A declaração de Robertson, feita no programa The 700 Club de segunda-feira, levou o governo americano a dizer que não tinha intenção de matar Chávez.

"Nós temos a habilidade de tirá-lo do poder, e eu acho que chegou a hora de fazer uso dessa habilidade", disse Robertson, argumentando que seria melhor matar Chávez do que lançar uma guerra de US$ 200 bilhões para derrubá-lo, em referência ao que foi feito no Iraque.

O teleevangélico que já foi candidato à Presidência fez o pedido de desculpas por meio do seu site na internet, apenas horas depois de dizer que havia sido mal-interpretado.

"É certo defender assassinato? Não, e eu peço desculpas por essa declaração. Eu falei em frustração (de que os Estados Unidos e a comunidade mundial estão ignorando esta ameaça)", diz a nota.

"Ditador fora de controle"

Em um período de tensas relações entre os Estados Unidos e a Venezuela, o secretário de Defesa Donald Rumsfeld fez questão de deixar claro que assassinar Chávez não faz parte dos planos americanos.
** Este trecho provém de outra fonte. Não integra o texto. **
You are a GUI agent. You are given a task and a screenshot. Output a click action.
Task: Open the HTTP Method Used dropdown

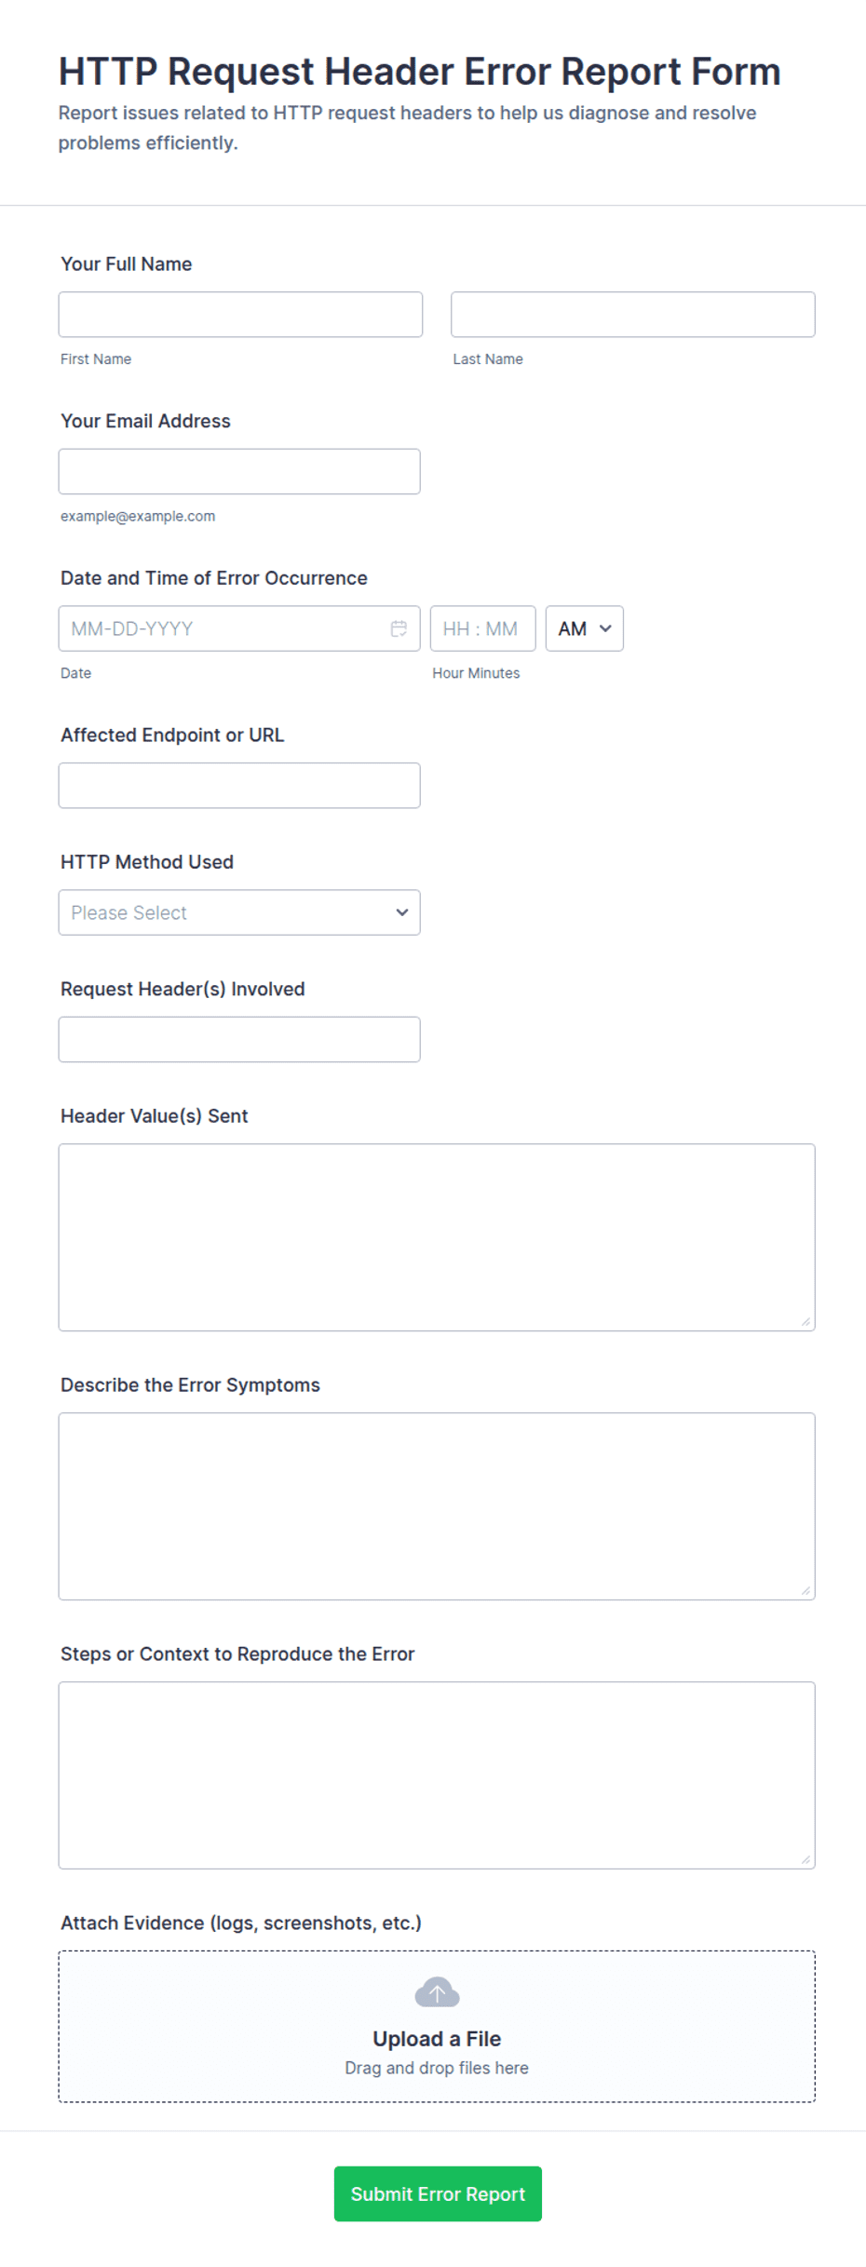[x=239, y=912]
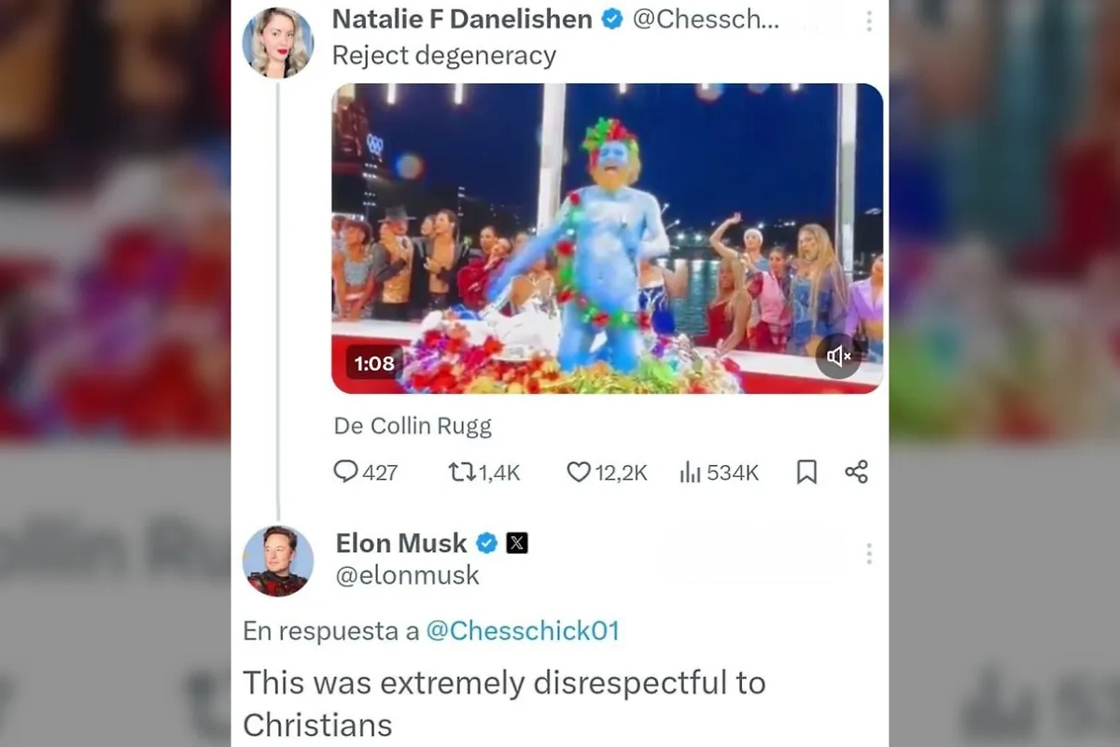
Task: Open more options on Natalie's tweet
Action: click(869, 21)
"O nosso departamento não faz esse tipo de coisa. É contra a lei", afirmou Rumsfeld, na terça-feira.

Segundo a agência de notícias Associated Press, o governo venezuelano – que chamou os comentários de Robertson de "ato criminoso" – disse ter recebido mensagens de americanos condenando a atitude do apresentador.
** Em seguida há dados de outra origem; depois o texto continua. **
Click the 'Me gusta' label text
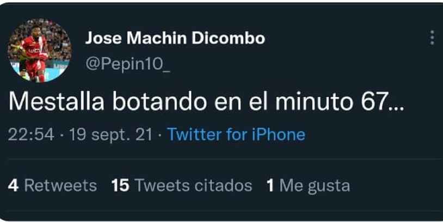 315,186
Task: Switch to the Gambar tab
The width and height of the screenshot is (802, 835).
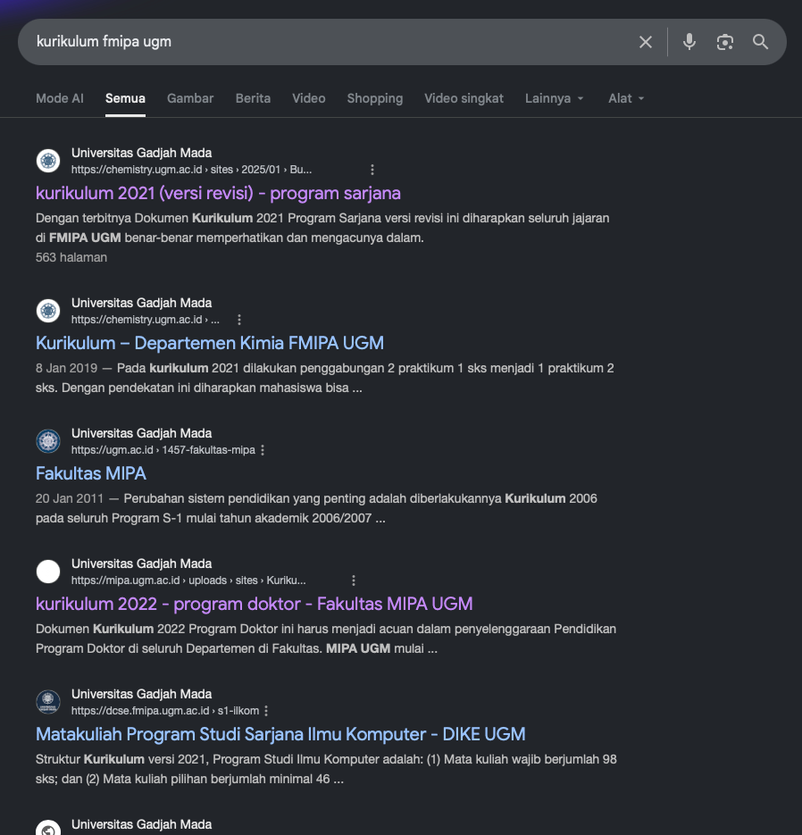Action: [190, 98]
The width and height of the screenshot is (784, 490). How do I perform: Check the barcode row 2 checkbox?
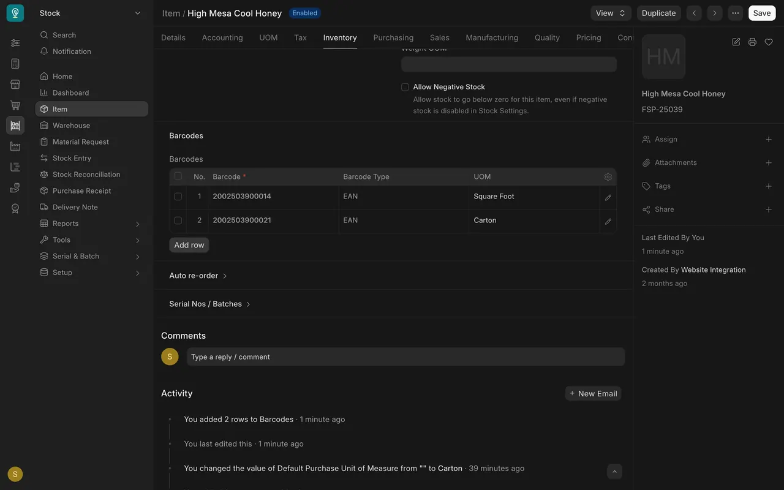pos(178,221)
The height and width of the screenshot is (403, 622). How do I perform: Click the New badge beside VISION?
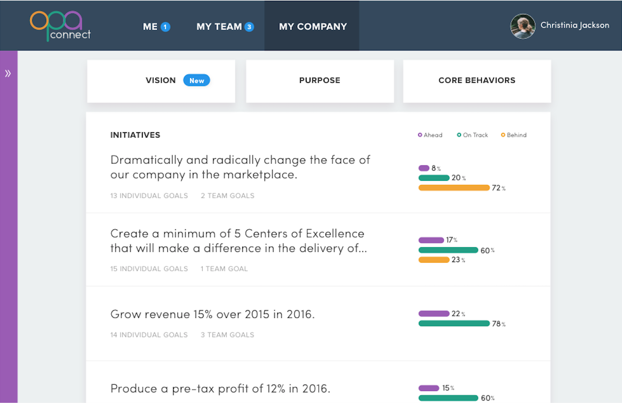point(197,81)

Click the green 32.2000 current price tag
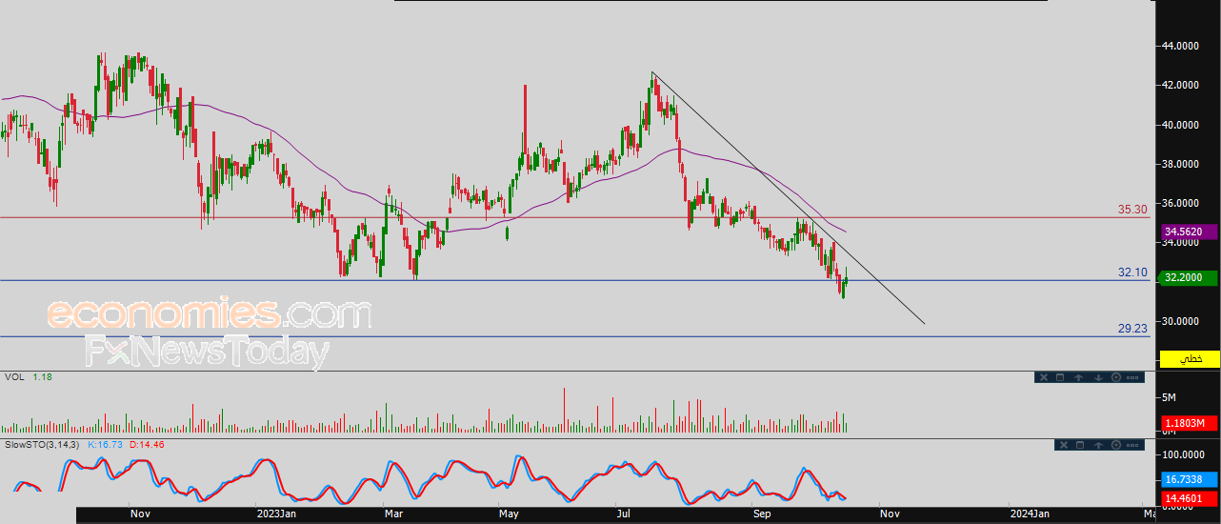1190,277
Apesar do pedido de desculpas, Robertson se refere a Chávez na nota publicada no seu site como "um ditador fora de controle", que tem uma causa comum com "terroristas", está supostamente buscando obter tecnologia nuclear do Irã e "pretende financiar a derrubada violenta de governos eleitos democraticamente na América do Sul, começando pela vizinha Colômbia".

O evangélico também repetiu o argumento de que seria preferível atacar Chávez a atacar a Venezuela inteira, no que ele coloca como um contraponto com o que aconteceu no Iraque.

"Eu disse antes de a guerra do Iraque começar que o caminho mais sábio seria lançar uma guerra contra Saddam Hussein, não contra todo o Iraque."

Conhecido partidário de Bush, Robertson já havia causado polêmica com ataques a gays, muçulmanos e outros grupos.

Chávez acusou no passado os Estados Unidos de conspirarem para derrubar seu governo e até de possivelmente apoiarem uma tentativa de assassinato contra ele. Em resposta, autoridades americanas afirmaram que as acusações de Chávez eram ridículas.